Corpus Flat MF S 🫙 S 🅾️ Bf 🫙 Bf 🅾️ Bh 🫙 Bh 🅾️
trec-covid 0.5947 0.6559 0.7299 0.7299 0.7814 0.7815 0.7834 0.7835
bioasq 0.5225 0.4646 0.5142 0.5142 0.4149 0.4148 0.4042 0.4042
nfcorpus 0.3218 0.3254 0.3629 0.3629 0.3735 0.3735 0.3735 0.3735
nq 0.3055 0.3285 0.5842 0.5842 0.5413 0.5415 0.5413 0.5415
hotpotqa 0.6330 0.6027 0.6884 0.6884 0.7259 0.7259 0.7242 0.7241
fiqa 0.2361 0.2361 0.3798 0.3798 0.4065 0.4065 0.4065 0.4065
signal1m 0.3304 0.3304 0.2465 0.2465 0.2886 0.2886 0.2869 0.2869
trec-news 0.3952 0.3977 0.4365 0.4365 0.4425 0.4424 0.4411 0.4410
robust04 0.4070 0.4070 0.4952 0.4952 0.4465 0.4435 0.4467 0.4437
arguana 0.3970 0.4142 0.4872 0.4845 0.6361 0.6228 0.6361 0.6228
webis-touche2020 0.4422 0.3673 0.3086 0.3086 0.2570 0.2571 0.2570 0.2571
cqadupstack-android 0.3801 0.3709 0.4109 0.4109 0.5075 0.5076 0.5075 0.5076
cqadupstack-english 0.3453 0.3321 0.4255 0.4255 0.4857 0.4857 0.4855 0.4855
cqadupstack-gaming 0.4822 0.4418 0.5193 0.5193 0.5965 0.5967 0.5965 0.5967
cqadupstack-gis 0.2901 0.2904 0.3236 0.3236 0.4127 0.4131 0.4129 0.4133
cqadupstack-mathematica 0.2015 0.2046 0.2445 0.2445 0.3163 0.3163 0.3163 0.3163
cqadupstack-physics 0.3214 0.3248 0.3753 0.3753 0.4722 0.4724 0.4722 0.4724
cqadupstack-programmers 0.2802 0.2963 0.3387 0.3387 0.4242 0.4238 0.4242 0.4238
cqadupstack-stats 0.2711 0.2790 0.3137 0.3137 0.3732 0.3728 0.3732 0.3728
cqadupstack-tex 0.2244 0.2086 0.2493 0.2493 0.3115 0.3115 0.3115 0.3115
cqadupstack-unix 0.2749 0.2788 0.3196 0.3196 0.4219 0.4220 0.4219 0.4220
cqadupstack-webmasters 0.3059 0.3008 0.3250 0.3250 0.4065 0.4072 0.4065 0.4072
cqadupstack-wordpress 0.2483 0.2562 0.2807 0.2807 0.3547 0.3547 0.3547 0.3547
quora 0.7886 0.7886 0.8141 0.8141 0.8890 0.8876 0.8890 0.8876
dbpedia-entity 0.3180 0.3128 0.4476 0.4476 0.4074 0.4073 0.4077 0.4076
scidocs 0.1490 0.1581 0.1567 0.1567 0.2170 0.2172 0.2170 0.2172
fever 0.6513 0.7530 0.8015 0.8015 0.8630 0.8629 0.8620 0.8620
climate-fever 0.1651 0.2129 0.2625 0.2625 0.3119 0.3117 0.3119 0.3117
scifact 0.6789 0.6647 0.7140 0.7140 0.7408 0.7408 0.7408 0.7408

The following command will reproduce the above experiments:

java -cp $ANSERINI_JAR io.anserini.reproduce.RunBeir

To print out the commands that will generate the above runs without performing the runs, use the options -dryRun -printCommands.

BRIGHT

❗ Beware, running these experiments will automatically download 24 indexes totaling 1.7 GB.

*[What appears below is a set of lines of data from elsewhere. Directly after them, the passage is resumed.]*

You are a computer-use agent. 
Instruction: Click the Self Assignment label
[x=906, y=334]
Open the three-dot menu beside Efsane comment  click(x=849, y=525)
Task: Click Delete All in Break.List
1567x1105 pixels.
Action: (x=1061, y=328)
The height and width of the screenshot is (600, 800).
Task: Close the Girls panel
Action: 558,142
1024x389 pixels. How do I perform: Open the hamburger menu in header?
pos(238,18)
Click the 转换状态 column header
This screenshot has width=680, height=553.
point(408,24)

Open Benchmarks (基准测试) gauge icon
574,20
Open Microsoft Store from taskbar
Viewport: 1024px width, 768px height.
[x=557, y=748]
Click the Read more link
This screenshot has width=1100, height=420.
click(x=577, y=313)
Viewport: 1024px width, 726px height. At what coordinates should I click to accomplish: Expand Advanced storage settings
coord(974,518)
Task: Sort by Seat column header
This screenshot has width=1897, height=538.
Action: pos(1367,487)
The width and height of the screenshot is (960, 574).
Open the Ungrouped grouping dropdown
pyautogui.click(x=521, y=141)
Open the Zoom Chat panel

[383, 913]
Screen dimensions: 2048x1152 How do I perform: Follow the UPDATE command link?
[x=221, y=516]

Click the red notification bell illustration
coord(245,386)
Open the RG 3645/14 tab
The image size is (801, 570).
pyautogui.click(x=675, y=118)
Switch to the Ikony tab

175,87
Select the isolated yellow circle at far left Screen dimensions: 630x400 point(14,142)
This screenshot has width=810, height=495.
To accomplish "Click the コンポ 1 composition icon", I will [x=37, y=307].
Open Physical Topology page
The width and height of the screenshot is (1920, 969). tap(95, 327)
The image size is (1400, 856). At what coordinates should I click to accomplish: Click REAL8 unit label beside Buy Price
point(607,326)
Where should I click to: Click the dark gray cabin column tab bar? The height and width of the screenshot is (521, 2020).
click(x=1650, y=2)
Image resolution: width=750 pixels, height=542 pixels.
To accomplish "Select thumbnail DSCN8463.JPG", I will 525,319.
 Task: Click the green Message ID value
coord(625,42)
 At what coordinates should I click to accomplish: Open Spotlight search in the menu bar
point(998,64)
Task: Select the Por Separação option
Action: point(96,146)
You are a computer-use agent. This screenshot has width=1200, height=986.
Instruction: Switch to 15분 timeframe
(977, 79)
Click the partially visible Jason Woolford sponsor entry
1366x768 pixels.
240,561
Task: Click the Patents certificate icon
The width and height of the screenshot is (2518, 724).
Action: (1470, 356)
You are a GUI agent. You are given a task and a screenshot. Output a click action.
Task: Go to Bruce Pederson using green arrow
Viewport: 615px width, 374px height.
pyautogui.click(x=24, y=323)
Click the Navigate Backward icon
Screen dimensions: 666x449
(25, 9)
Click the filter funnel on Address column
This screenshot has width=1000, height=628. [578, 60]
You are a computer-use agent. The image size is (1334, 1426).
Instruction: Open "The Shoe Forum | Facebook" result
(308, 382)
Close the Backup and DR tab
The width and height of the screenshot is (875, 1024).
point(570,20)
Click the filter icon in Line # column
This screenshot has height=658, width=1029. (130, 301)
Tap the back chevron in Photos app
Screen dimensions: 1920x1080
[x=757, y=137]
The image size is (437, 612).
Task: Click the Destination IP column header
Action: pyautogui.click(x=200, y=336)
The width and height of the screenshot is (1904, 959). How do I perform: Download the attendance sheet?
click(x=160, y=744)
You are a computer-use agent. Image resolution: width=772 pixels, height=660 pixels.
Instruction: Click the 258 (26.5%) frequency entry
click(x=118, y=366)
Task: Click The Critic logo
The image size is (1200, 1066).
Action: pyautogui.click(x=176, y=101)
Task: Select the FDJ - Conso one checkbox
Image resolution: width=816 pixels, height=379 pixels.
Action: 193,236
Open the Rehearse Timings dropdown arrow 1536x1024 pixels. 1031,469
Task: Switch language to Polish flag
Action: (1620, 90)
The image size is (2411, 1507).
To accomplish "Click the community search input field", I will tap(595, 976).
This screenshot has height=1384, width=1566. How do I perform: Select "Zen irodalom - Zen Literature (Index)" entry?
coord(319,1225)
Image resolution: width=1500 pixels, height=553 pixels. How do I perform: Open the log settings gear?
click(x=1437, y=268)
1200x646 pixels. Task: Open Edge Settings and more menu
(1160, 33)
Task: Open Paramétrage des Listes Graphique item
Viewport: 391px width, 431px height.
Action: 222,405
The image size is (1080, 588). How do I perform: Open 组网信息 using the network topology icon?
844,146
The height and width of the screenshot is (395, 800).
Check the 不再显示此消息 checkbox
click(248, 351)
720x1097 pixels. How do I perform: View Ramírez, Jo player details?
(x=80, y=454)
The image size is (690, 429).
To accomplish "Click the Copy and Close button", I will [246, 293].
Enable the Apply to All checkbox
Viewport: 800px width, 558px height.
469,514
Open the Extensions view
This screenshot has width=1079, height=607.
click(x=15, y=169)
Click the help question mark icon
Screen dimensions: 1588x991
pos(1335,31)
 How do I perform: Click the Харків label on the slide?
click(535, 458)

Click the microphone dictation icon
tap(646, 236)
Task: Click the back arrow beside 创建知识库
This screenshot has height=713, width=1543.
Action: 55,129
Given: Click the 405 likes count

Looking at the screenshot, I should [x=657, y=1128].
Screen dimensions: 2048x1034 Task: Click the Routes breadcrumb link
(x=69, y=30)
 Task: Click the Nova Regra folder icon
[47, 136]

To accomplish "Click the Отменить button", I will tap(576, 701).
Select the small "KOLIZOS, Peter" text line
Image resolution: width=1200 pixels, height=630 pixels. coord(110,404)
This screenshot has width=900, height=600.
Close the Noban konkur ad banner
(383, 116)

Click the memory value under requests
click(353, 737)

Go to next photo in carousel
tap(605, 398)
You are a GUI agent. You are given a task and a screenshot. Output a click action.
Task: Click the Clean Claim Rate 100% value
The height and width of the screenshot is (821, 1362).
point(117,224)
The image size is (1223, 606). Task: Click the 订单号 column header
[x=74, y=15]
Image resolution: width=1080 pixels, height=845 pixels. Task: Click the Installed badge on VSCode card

BRIGHT is a retrieval benchmark described here. The following table reports nDCG@10 scores.

  • Sv3 = SPLADE-v3 with ONNX query encoding
Corpus BM25 Sv3
StackExchange
Biology 0.1824 0.2101
Earth Science 0.2791 0.2670
Economics 0.1645 0.1604
Psychology 0.1342 0.1527
Robotics 0.1091 0.1578
Stack Overflow 0.1626 0.1290
Sustainable Living 0.1613 0.1497
StackExchange average 0.1705 0.1752
 
Coding
LeetCode 0.2471 0.2603
Pony 0.0434 0.1440
Coding average 0.1453 0.2022
 
Theorems
AoPS 0.0645 0.0692
TheoremQA-Q 0.0733 0.1113
TheoremQA-T 0.0214 0.0554
Theorems average 0.0531 0.0786
 
Overall average 0.1369 0.1556

The following command will reproduce the above experiments:

java -cp $ANSERINI_JAR io.anserini.reproduce.RunBright

To print out the commands that will generate the above runs without performing the runs, use the options -dryRun -printCommands.